With the 2025 Texas Rangers season having come to an end, we shall be, over the course of the offseason, taking a look at every player who appeared in a major league game for the Texas Rangers in 2025.
Today we are looking at relief pitcher Jacob Webb.
Jacob Webb was non-tendered by the Baltimore Orioles in November, 2024, with Mike Elias and company deciding that they’d rather not pay Webb the $1.5-2 million he’d likely end up receiving through the arbitration process for the 2025 season. It was a move that was described by our friends at Camden Chat as the second “peculiar” move of the offseason involving the bullpen, the other being the O’s declining the $4 million option on Danny Coulombe who, of course, also ended up in the Ranger pen this past season.
A few weeks later, the Rangers signed Webb to a one year $1.25 million deal with incentives. I expressed some surprise Webb got a major league deal, but noted then — and throughout the offseason — that Webb’s salary was low enough that you could release him in spring training if you wanted without taking much of a hit. He seemed like the kind of guy who you would potentially have compete for one of the final spots in the bullpen in spring training. A journeyman, a 31 year old who had been claimed on waivers twice, purchased in lieu of being claimed on waivers once, outrighted, and now non-tendered. Sounds like an NRI to me.
Webb had made no impression on my mind even though he pitched twice against the Rangers in the 2023 ALDS. He gave up a run in each of his two outings.
Webb ended up being a pretty solid and reliable member of a surprisingly solid and reliable 2025 Texas Rangers bullpen. Despite an injured list stint at the beginning of August, he was fourth on the team in appearances and fourth among relievers in innings pitched. Webb registered a 3.00 ERA on the season. After a rocky first couple of months, he put up a 1.56 ERA from June 1 to the end of the year, a span of 31 appearances covering 40.1 innings. He didn’t allow a run in his final 10 appearances of the year.
----------
Reproduce the passage of the Jacob Webb article from "Jacob Webb was" to "this past season.". The listing that comes next has no connection to the article on Jacob Webb.

(Data listing)
----------
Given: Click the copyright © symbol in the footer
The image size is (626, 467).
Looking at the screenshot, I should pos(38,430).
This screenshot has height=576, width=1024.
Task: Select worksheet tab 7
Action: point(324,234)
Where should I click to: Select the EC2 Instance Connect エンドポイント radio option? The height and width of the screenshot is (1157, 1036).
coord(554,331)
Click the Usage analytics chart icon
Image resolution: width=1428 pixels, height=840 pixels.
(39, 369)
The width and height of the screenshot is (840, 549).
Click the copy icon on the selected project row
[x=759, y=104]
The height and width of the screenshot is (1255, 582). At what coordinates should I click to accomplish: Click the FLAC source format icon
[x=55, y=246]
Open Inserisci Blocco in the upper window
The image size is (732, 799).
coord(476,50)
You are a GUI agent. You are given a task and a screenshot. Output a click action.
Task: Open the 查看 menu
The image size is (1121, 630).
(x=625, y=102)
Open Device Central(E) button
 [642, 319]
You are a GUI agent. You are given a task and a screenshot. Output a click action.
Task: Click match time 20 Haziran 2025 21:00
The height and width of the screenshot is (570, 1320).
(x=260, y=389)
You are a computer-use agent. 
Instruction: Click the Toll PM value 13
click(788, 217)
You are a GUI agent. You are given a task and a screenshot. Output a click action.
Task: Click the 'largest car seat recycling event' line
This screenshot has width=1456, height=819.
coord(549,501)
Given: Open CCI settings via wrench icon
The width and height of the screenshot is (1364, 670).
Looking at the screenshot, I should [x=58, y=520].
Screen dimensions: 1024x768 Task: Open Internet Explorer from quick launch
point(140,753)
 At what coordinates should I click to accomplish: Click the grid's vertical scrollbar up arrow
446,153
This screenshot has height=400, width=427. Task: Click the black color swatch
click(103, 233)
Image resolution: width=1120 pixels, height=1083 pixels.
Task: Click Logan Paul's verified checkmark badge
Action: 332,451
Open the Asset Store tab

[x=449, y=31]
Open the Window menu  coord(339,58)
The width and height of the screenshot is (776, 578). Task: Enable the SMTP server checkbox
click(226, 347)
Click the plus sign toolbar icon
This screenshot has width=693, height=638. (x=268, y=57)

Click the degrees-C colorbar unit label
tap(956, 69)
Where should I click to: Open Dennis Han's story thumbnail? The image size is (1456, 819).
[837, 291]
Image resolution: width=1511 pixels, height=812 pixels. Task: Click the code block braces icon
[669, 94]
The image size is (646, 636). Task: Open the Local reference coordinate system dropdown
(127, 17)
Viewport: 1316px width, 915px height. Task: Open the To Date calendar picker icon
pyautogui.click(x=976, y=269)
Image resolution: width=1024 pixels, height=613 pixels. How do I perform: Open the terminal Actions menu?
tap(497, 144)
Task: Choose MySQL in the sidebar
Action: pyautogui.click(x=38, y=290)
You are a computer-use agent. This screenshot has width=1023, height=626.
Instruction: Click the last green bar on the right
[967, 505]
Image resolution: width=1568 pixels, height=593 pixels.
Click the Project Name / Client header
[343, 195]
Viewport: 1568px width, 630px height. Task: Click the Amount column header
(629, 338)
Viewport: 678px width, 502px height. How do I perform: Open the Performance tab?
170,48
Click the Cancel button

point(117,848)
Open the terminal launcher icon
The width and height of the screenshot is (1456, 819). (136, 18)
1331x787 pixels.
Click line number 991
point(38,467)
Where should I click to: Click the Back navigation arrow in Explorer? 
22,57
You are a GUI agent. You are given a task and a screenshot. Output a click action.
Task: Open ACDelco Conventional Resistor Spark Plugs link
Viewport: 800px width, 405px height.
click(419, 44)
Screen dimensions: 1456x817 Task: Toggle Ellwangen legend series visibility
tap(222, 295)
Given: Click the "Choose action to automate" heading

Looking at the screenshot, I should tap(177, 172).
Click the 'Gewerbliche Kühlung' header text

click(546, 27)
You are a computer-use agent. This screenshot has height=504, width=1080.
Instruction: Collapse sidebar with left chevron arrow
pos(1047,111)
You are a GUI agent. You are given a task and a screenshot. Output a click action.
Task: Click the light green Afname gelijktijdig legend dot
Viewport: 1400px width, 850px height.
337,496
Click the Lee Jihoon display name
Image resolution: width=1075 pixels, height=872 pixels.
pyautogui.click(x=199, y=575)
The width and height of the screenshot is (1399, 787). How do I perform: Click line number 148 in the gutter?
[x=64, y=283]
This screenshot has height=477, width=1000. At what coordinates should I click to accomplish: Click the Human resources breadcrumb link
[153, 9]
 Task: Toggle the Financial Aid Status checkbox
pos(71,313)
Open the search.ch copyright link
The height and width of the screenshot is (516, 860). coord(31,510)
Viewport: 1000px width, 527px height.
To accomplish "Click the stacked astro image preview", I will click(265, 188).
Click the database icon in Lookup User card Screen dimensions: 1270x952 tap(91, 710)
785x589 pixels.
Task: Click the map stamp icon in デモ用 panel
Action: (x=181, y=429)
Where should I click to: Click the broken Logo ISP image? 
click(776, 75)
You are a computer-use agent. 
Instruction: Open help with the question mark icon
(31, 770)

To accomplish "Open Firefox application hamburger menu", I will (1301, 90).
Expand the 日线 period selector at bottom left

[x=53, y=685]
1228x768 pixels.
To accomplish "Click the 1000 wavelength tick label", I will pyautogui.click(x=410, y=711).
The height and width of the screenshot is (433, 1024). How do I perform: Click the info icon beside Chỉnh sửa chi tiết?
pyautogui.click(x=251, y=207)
----------
## EXERCISE RESPONSE
Jacob Webb was non-tendered by the Baltimore Orioles in November, 2024, with Mike Elias and company deciding that they’d rather not pay Webb the $1.5-2 million he’d likely end up receiving through the arbitration process for the 2025 season. It was a move that was described by our friends at Camden Chat as the second “peculiar” move of the offseason involving the bullpen, the other being the O’s declining the $4 million option on Danny Coulombe who, of course, also ended up in the Ranger pen this past season.